The running containers contain all the tools required for a complete run of the 3dbag-pipeline. This means that you can develop and test any part of the code locally.

If you make a change in the source code in your code editor, the files are automatically synced into the running containers. You can see your changes in effect after reloading the code location, job, asset or resource in the Dagster UI on localhost:3003.

The docker documentation describes in detail how the compose watch functionality works.

If you don't want to enable the code synchronization, you can use make docker_up command, which starts the containers without without the watch attribute.

The docker_watch and docker_up targets will set the docker compose project name to bag3d-dev.

Docker setup in PyCharm (professional)

Create run configuration that uses the docker compose file. For example, see the screenshot below.

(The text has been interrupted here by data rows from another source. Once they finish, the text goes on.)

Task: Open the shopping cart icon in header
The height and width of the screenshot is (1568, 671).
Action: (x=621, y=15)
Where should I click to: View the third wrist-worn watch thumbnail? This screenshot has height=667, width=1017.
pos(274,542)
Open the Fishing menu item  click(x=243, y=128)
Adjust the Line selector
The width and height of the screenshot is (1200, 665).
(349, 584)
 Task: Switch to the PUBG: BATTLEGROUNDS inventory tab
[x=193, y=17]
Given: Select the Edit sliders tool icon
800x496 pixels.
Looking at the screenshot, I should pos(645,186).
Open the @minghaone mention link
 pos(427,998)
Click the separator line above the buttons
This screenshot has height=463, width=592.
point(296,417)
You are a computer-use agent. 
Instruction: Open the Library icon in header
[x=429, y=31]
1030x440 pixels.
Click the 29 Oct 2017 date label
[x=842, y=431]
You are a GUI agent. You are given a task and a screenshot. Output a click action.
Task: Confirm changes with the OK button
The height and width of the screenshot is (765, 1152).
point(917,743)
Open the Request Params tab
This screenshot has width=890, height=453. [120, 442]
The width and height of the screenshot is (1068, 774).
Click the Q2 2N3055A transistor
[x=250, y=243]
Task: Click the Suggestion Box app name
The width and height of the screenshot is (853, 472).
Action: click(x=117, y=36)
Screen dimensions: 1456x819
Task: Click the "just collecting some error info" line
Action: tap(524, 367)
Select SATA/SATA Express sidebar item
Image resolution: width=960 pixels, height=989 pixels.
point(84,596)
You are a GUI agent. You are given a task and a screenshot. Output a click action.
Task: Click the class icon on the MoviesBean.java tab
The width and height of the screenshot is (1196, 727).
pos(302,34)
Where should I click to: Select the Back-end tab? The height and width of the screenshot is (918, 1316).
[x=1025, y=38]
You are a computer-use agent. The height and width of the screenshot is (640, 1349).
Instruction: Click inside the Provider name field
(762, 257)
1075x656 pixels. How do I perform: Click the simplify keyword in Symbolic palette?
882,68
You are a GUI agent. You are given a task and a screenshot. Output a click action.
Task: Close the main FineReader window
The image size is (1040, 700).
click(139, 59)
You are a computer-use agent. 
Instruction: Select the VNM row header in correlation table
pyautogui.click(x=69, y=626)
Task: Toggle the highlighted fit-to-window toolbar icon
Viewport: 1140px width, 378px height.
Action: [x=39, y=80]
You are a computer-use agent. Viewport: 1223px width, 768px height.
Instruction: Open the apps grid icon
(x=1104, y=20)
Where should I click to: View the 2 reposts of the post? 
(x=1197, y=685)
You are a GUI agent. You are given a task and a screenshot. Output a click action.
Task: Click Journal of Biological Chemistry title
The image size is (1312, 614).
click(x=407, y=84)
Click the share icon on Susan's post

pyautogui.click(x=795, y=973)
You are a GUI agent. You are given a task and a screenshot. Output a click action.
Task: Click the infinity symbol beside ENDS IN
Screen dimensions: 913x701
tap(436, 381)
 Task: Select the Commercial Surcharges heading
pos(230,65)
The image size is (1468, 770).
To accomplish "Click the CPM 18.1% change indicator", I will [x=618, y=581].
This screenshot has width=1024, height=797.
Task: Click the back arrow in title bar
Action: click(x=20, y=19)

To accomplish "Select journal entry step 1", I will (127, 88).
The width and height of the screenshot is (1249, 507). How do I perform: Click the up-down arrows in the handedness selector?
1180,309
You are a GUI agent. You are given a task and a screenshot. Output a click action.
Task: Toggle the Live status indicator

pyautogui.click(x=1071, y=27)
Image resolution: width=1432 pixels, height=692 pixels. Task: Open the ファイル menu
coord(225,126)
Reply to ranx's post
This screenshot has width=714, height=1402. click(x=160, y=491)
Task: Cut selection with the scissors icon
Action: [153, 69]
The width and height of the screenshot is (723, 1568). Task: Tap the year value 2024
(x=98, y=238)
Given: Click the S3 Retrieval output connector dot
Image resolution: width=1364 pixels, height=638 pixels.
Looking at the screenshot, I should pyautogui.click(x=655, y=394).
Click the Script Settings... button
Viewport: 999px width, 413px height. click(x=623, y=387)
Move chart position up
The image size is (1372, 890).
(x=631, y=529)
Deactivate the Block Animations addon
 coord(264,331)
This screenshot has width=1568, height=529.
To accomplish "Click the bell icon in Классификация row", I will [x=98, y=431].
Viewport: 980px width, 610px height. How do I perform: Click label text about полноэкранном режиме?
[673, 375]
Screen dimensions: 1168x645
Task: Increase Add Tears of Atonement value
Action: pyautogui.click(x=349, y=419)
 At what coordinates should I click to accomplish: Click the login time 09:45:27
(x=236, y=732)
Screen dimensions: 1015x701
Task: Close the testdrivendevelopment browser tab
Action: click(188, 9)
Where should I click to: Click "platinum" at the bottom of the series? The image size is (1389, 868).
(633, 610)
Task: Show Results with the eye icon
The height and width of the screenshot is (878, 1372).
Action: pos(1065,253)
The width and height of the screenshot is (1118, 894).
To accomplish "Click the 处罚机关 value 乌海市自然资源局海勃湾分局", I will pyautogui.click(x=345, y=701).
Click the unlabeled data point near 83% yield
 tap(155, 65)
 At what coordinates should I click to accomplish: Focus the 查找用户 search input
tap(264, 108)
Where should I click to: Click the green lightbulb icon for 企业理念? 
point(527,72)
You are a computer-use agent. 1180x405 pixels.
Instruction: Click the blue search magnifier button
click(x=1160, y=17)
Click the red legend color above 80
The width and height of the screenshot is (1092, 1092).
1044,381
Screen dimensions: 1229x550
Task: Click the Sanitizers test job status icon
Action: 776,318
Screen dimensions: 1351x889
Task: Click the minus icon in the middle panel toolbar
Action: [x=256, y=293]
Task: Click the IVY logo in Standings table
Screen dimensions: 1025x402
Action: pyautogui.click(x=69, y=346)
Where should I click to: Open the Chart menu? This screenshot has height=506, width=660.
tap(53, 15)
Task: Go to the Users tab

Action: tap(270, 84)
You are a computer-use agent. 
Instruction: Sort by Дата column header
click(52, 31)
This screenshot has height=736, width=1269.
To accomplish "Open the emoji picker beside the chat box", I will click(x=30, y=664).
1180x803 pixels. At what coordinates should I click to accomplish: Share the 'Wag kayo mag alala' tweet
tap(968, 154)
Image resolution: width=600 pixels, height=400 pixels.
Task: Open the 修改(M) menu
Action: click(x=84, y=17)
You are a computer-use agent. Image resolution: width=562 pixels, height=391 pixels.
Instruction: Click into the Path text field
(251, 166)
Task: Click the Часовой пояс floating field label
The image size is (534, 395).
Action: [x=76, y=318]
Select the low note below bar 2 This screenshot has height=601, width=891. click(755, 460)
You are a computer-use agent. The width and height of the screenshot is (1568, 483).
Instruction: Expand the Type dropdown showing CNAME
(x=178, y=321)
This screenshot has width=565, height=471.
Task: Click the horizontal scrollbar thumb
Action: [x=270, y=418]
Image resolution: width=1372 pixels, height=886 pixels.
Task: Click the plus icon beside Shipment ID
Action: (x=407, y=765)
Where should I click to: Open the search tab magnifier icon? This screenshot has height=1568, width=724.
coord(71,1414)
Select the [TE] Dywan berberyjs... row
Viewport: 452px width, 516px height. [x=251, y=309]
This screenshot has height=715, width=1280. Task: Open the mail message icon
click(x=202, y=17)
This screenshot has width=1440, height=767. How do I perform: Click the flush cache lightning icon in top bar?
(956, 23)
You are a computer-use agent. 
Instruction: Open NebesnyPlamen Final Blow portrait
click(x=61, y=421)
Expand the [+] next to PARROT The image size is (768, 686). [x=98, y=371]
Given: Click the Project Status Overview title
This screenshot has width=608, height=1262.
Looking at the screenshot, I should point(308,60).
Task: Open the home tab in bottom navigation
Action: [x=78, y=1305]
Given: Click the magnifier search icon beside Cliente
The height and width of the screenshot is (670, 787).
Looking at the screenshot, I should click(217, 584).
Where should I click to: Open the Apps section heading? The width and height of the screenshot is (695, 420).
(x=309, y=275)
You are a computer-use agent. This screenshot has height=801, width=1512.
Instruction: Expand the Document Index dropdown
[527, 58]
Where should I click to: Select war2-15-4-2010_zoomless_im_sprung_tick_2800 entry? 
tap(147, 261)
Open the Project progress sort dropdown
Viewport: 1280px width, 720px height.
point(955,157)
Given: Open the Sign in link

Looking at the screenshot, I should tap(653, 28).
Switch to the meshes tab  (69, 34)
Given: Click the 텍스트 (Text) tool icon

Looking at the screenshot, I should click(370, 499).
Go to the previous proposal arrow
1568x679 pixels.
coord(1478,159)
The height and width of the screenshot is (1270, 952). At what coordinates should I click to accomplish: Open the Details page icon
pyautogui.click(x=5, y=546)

Start the services by running the configuration from the compose file. For example, see the screenshot below.

Set up the python interpreter in the docker container as the project interpreter, using PyCharm's docker-compose interpreter setup. Note here that you need to use the matching service for the 3dbag-pipeline package. For example, for working on the core package, you need to configure the bag3d-core service for the python interpreter.

To run a specific test, set up a run configuration with the python interpreter in docker and make sure to use the environment variables from the docker/.env file.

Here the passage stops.